Your task
Reproduce the records from the start through the line containing "Viewport: 819px width, 1456px", swapping "badge" for "label" and leaving everything else unchanged. Leave the pictures out of your answer.

Raw records
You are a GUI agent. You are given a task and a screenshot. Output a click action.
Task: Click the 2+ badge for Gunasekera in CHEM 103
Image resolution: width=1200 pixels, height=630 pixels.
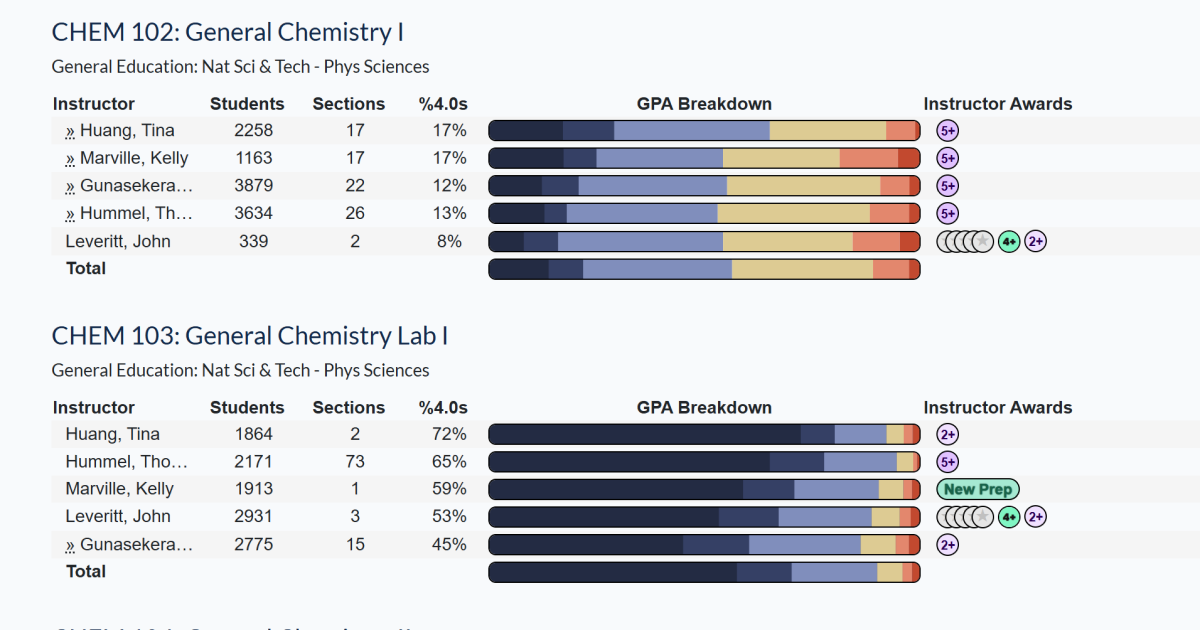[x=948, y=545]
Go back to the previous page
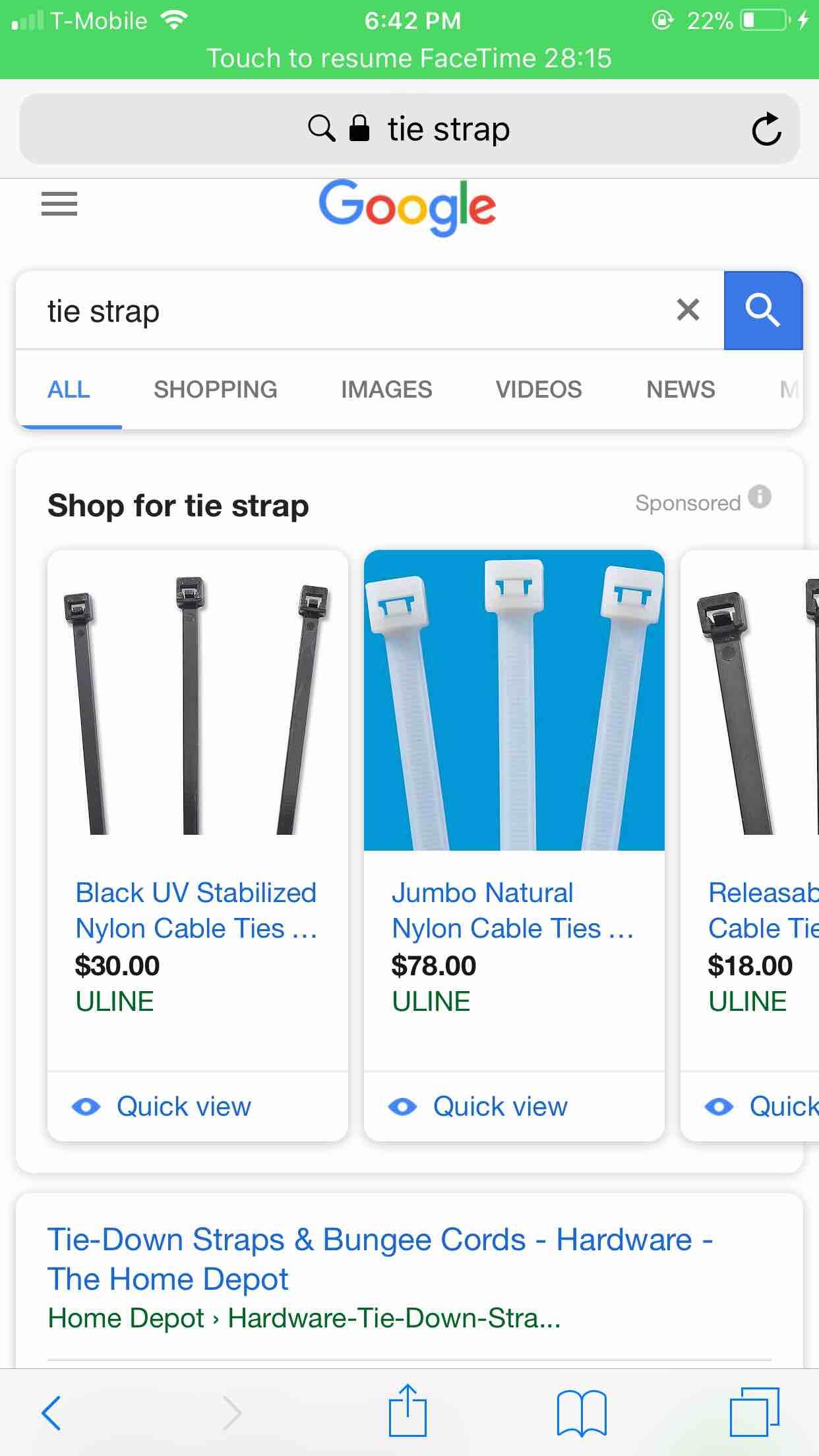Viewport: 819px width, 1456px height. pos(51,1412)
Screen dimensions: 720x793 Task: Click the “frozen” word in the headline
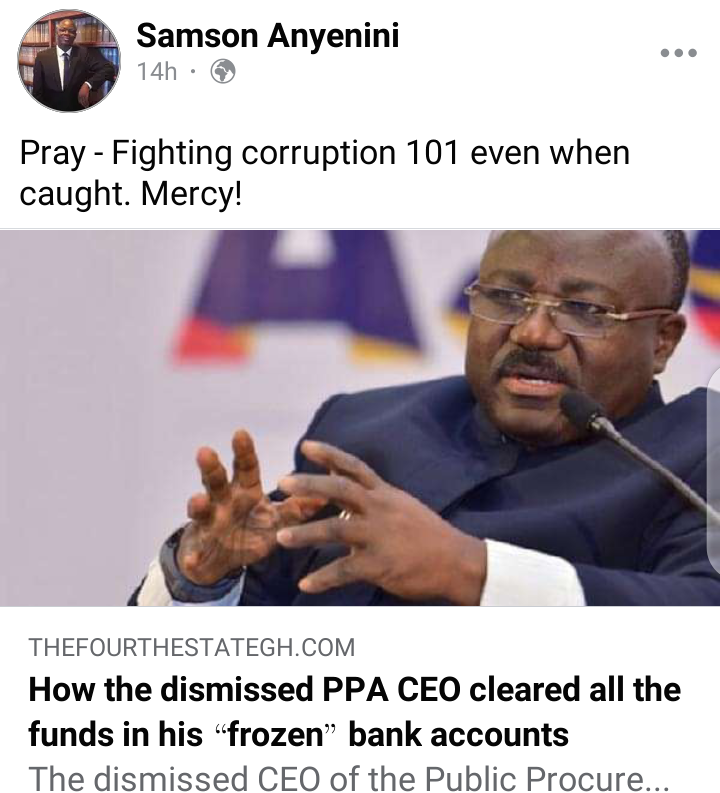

Answer to the exercise
You are a GUI agent. You are given a task and a screenshot. Output a click action.
Task: Click the 2+ label for Gunasekera in CHEM 103
Image resolution: width=1200 pixels, height=630 pixels.
[x=948, y=545]
Go back to the previous page
Viewport: 819px width, 1456px height. pos(51,1412)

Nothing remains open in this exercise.